Airstrip serving Botopasi, Suriname

Botopasi Airstrip is an airstrip serving Botopasi, Suriname.

== History of the airstrip ==
The Botopasi Airstrip was constructed by the Surinamese Medical Missionary Service, the "Surinaamse Medische Zendings Vliegdienst", also called the “Medische Zending Suriname” and was frequently visited by the Mission Aviation Fellowship.
It was the first airstrip at the Upper Surinam River and was destined to facilitate transport to Paramaribo from the clinics Pokigron, Ladoani, Debikè and Dyumu. The first landing took place on 14 January 1963 by the American pilot Ted Lepper in his Piper Cub N 5406H. For many years the MAF (Missionary Aviation Fellowship) remained the main user of the airstrip.
Nowadays multiple flights are available by many charter companies.

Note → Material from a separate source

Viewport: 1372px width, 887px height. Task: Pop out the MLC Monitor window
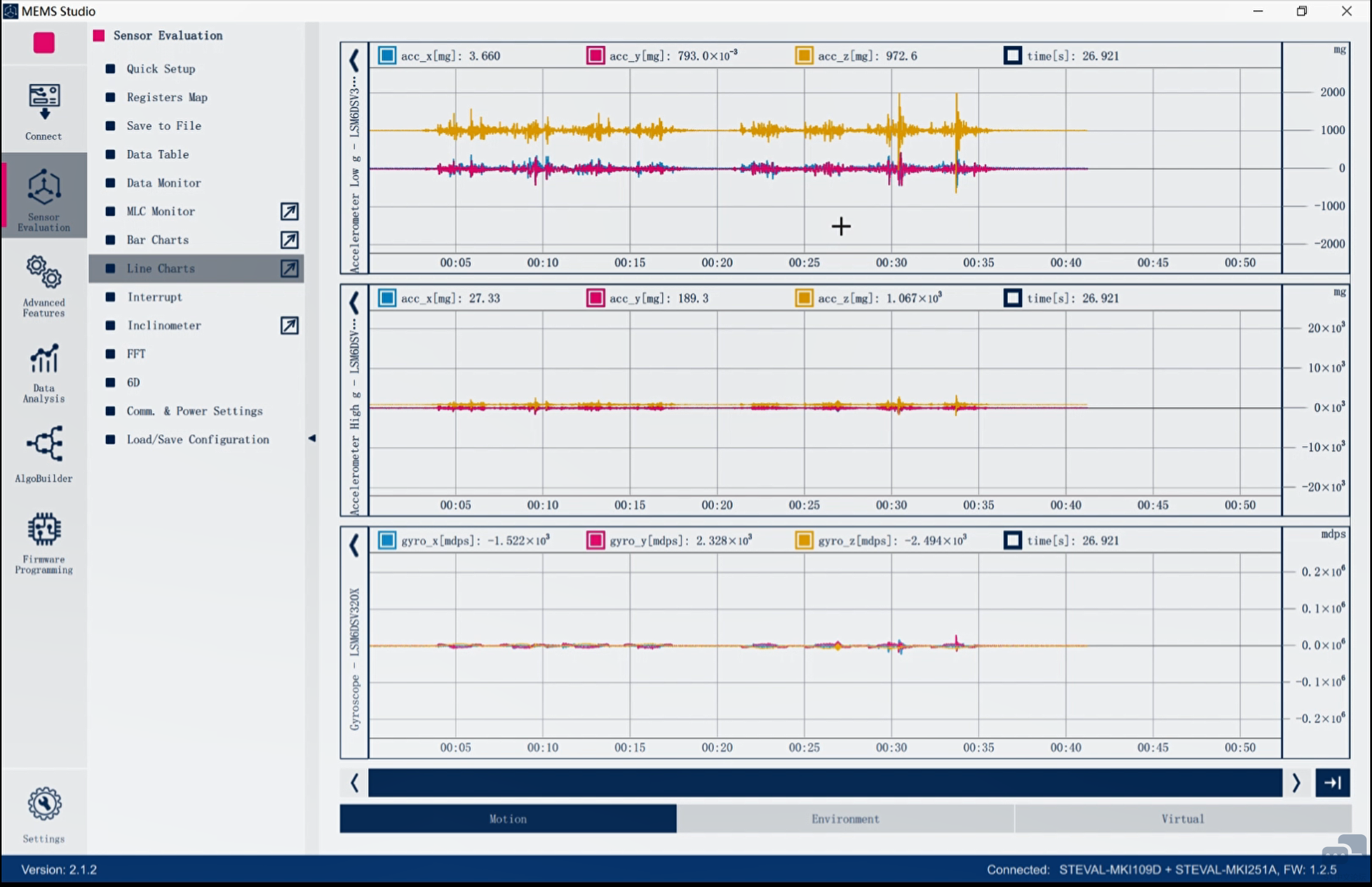point(289,211)
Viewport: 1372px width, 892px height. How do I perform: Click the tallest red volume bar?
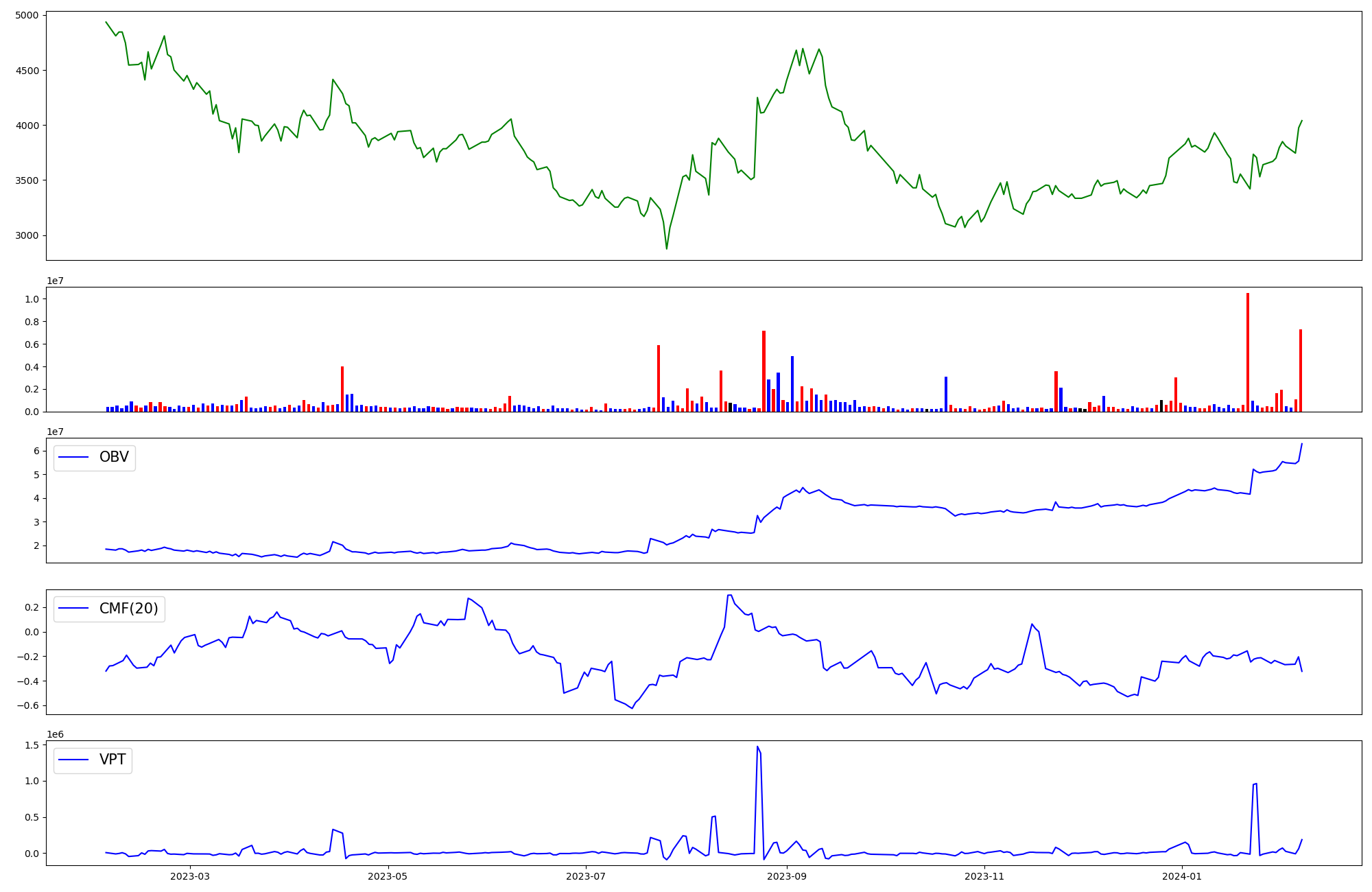[x=1248, y=351]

== Charters and destinations ==
Charter airlines serving this airport are:

| Airlines | Destinations |
|---|---|
| Blue Wing Airlines | Charter: Paramaribo–Zorg en Hoop |
| Gum Air | Charter: Paramaribo–Zorg en Hoop |
| Hi-Jet Helicopter Services | Charter: Paramaribo–Zorg en Hoop |
| United Air Services | Charter: Paramaribo–Zorg en Hoop |
| Vortex Aviation Suriname | Charter: Paramaribo–Zorg en Hoop |

==Accidents and incidents==
- On 23 August 1986 a Cessna 172L Skyhawk with registration PZ-NAN from the Aero Club Suriname was damaged landing at Botopasi, the pilot was J. Jaeger. The plane was repaired and returned to its home-base at Zorg en Hoop Airport.
- On 25 September 1986 a Cessna U206G Stationair 6, registration PZ-TAC from Gonini Air Service was hijacked at Apetina kondre airstrip by rebels of the "Jungle Commando" of Ronnie Brunswijk. The pilot (O. van Amson jr.) was forced to fly the aircraft to an unknown location. In May 1988 the airplane was at the Botopasi Airstrip in Suriname with a flat tire; apparently at that time in use by the jungle commando. The aircraft never returned to the owner and was canceled from the Surinamese Aviation register in 1993.